Overcoming key length limit strategy?

How do I enforce a unique constraint in CouchBase where the combined url and siteName values must be unique and the total length of url and siteName can be longer than the key length limit of CouchBase:

{
    url: "http://google.com",
    siteName: "google.com",
    data:
    {
       //more properties
    }
}

I currently have two solutions in mind but I think that both are not good enough.

Solution 1 Document key is the SHA1 hash of url + siteName.

Advantages: easy to implement
Disadvantages: collisions can occur

Solution 2 Document key is the hash(*url* + *siteName*) + *index*.
This is same as Solution 1 but key includes *index* in-case a collision occurs.

Retrieving a document by *url* + *siteName* takes the following steps:

1. set *index* to 0
2. get document by hash(*url* + *siteName*) + *index*
3. Is document *url* + *siteName* same?
4. If yes, return document.
5. if no, increment *index* and go back to step 1

This is my favorite solution so far

Solution 3 Allow duplicates then just delete the duplicate at a later time.

In this solution, the unique constraints is moved to the application server. The key is just a GUID or timestamp and is NOT referenced by other documents.

  1. To add a document, the application server:
    1. Searches for existing documents that has the url and siteName. If a document is found, fail the operation.
    2. Insert the document
  2. To update a document, the application server:
    1. Searches for existing documents that has the url and siteName. If a document is not found, fail the operation.
    2. Update only the latest (last inserted) document
  3. To search for the document by url and site, the application server:
    1. only returns the latest (last inserted) document that has the url and siteName
  4. A background job regularly scans for added documents since X minutes ago then deletes the older duplicates.

I am a NoSQL n00b! How can I enforce unique constraints in CouchBase? Thanks

1 Answer

« Back to question.

Personally given how incredibly unlikely a collision is in a SHA 256 I would probably go for Solution 1 and deal with the collision if it should ever come up (which I don't expect) by showing an error and let the monitoring catch it for me to resolve.

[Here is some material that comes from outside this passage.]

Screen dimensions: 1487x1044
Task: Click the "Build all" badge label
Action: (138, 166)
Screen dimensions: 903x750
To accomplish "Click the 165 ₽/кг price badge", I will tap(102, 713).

You are right that enforcing a unique constraint is best done using the key and then use Add to add elements which enforces unique addition on the server side throwing an error in case of a key clash.

Solution 2 seems to complicate things a lot for a very small chance of clash, it will however work. Also I would suggest another simpler way in my opinion by instead of adding an index storing an array of documents under the key, by default element at index 0 will always be the match should there be more than 1 element you would need to compare the site url.

Solution 3 seems to rely on views, and does some complicated processing which adds significant overhead so I would advise against it for performance reasons.

Hope I could help out a bit.